- [Task goal]:
Copy word for word, please, the lines of the entries below running from the one containing "Given: Click the zoom in magnifier icon" to the one containing "You are a GUI", both ends included.

-- Record extracts follows --

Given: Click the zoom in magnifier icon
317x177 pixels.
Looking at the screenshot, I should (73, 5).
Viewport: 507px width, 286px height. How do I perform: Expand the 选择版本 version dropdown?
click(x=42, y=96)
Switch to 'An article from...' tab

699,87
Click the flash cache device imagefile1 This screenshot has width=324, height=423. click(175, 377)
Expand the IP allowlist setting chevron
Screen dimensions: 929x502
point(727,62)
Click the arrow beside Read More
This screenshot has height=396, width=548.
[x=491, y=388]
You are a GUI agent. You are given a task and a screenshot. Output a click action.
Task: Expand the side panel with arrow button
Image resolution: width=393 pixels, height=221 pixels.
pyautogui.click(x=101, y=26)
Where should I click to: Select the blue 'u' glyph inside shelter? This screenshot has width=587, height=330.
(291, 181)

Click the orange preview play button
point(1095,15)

-- Record extracts concluded --
-- Record extracts follows --

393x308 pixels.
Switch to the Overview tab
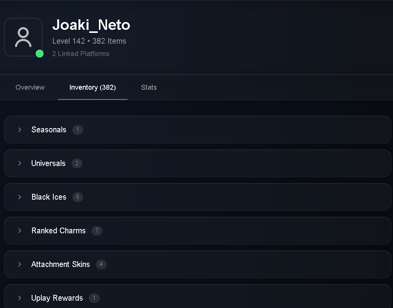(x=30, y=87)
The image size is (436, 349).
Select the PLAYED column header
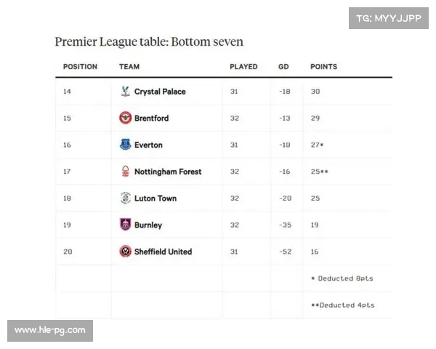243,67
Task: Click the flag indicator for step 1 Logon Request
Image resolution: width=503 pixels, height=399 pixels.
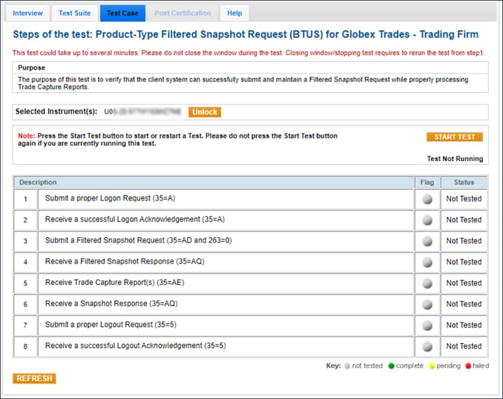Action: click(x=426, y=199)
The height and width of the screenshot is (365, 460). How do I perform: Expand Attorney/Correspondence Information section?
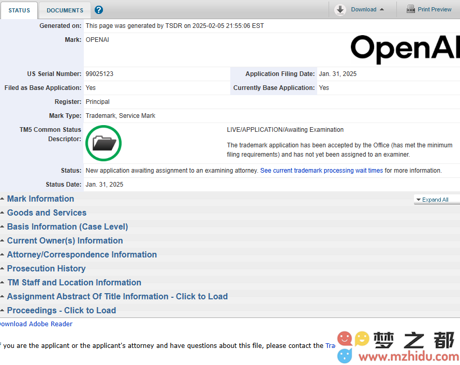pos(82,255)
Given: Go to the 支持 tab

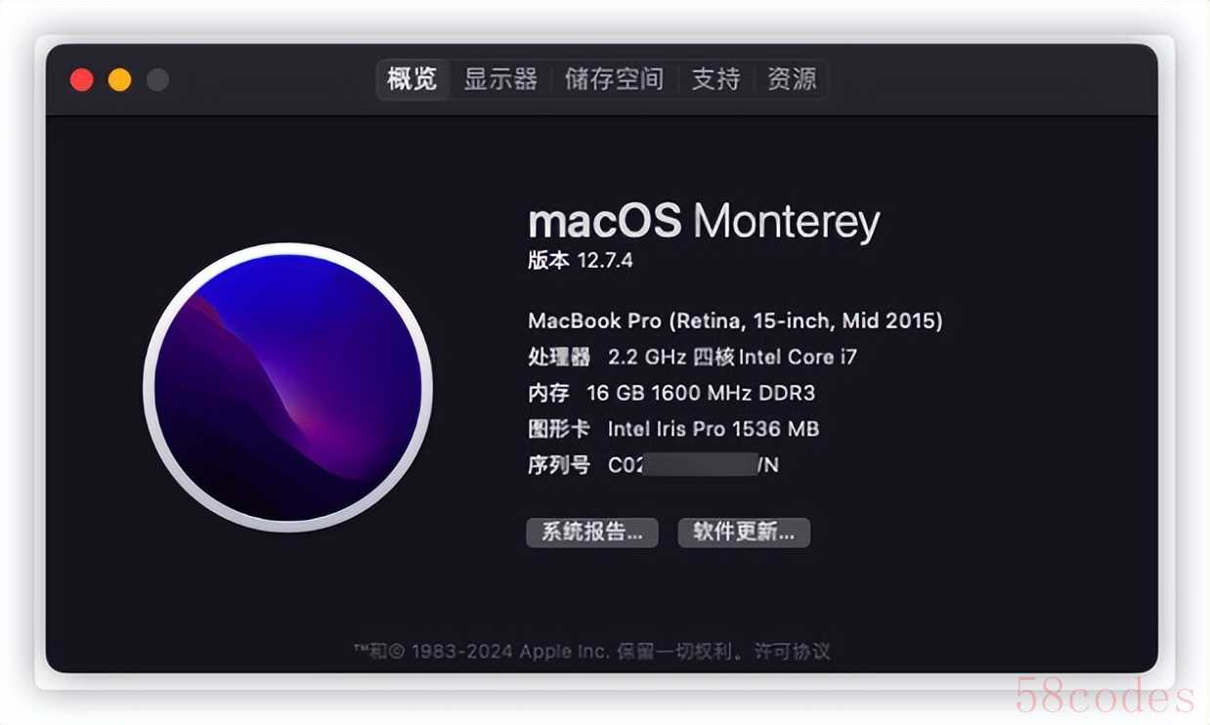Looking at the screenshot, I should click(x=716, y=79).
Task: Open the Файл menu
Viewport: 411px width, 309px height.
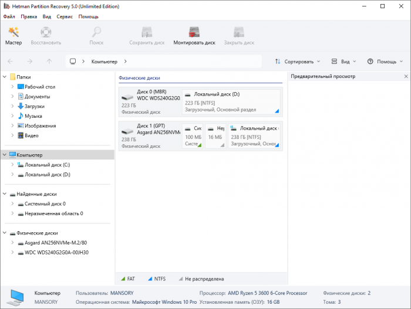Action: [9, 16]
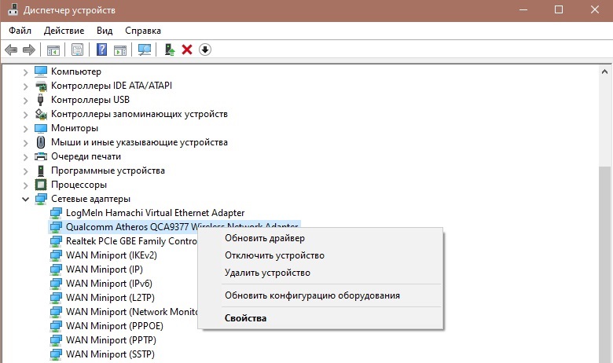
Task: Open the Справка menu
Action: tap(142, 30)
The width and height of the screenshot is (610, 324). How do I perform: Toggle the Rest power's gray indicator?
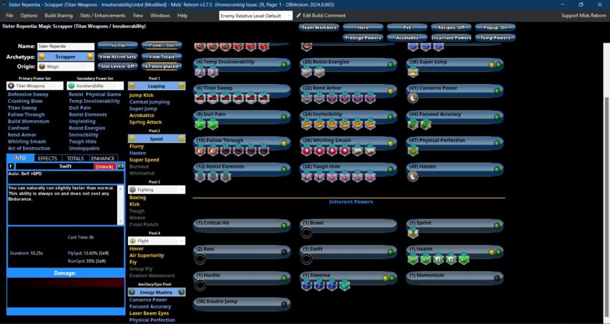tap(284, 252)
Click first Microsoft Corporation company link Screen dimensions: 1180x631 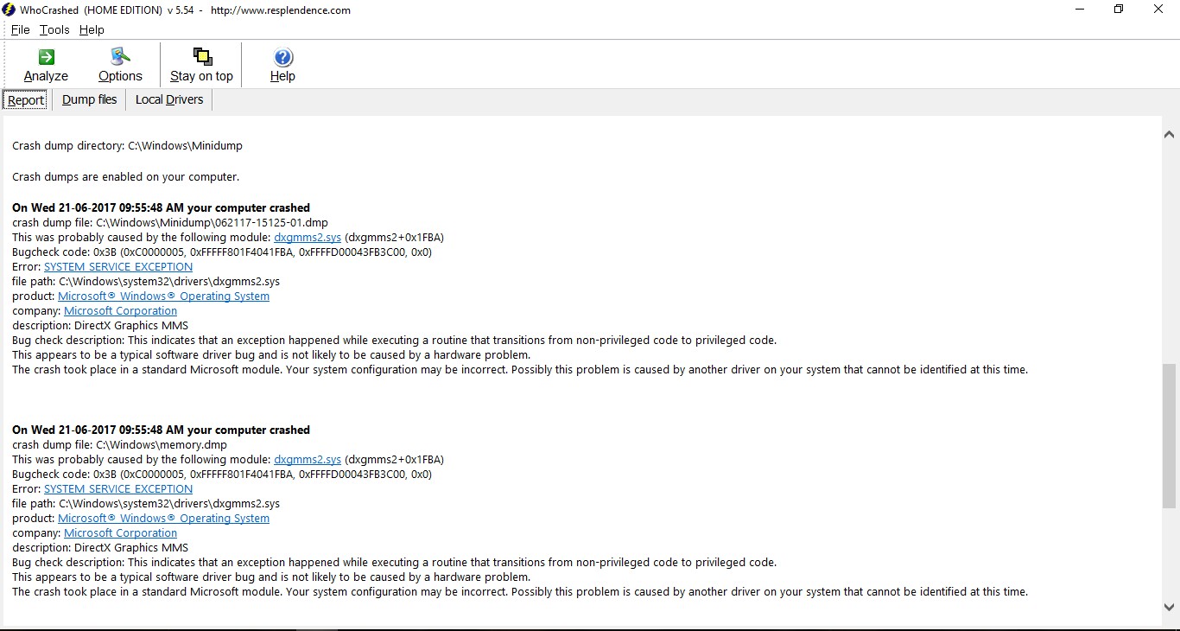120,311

-- Record extracts concluded --

- [Exercise result]:
Given: Click the zoom in magnifier icon
317x177 pixels.
Looking at the screenshot, I should (73, 5).
Viewport: 507px width, 286px height. How do I perform: Expand the 选择版本 version dropdown?
click(x=42, y=96)
Switch to 'An article from...' tab

699,87
Click the flash cache device imagefile1 This screenshot has width=324, height=423. click(175, 377)
Expand the IP allowlist setting chevron
Screen dimensions: 929x502
point(727,62)
Click the arrow beside Read More
This screenshot has height=396, width=548.
[x=491, y=388]
You are a GUI agent. You are given a task and a screenshot. Output a click action.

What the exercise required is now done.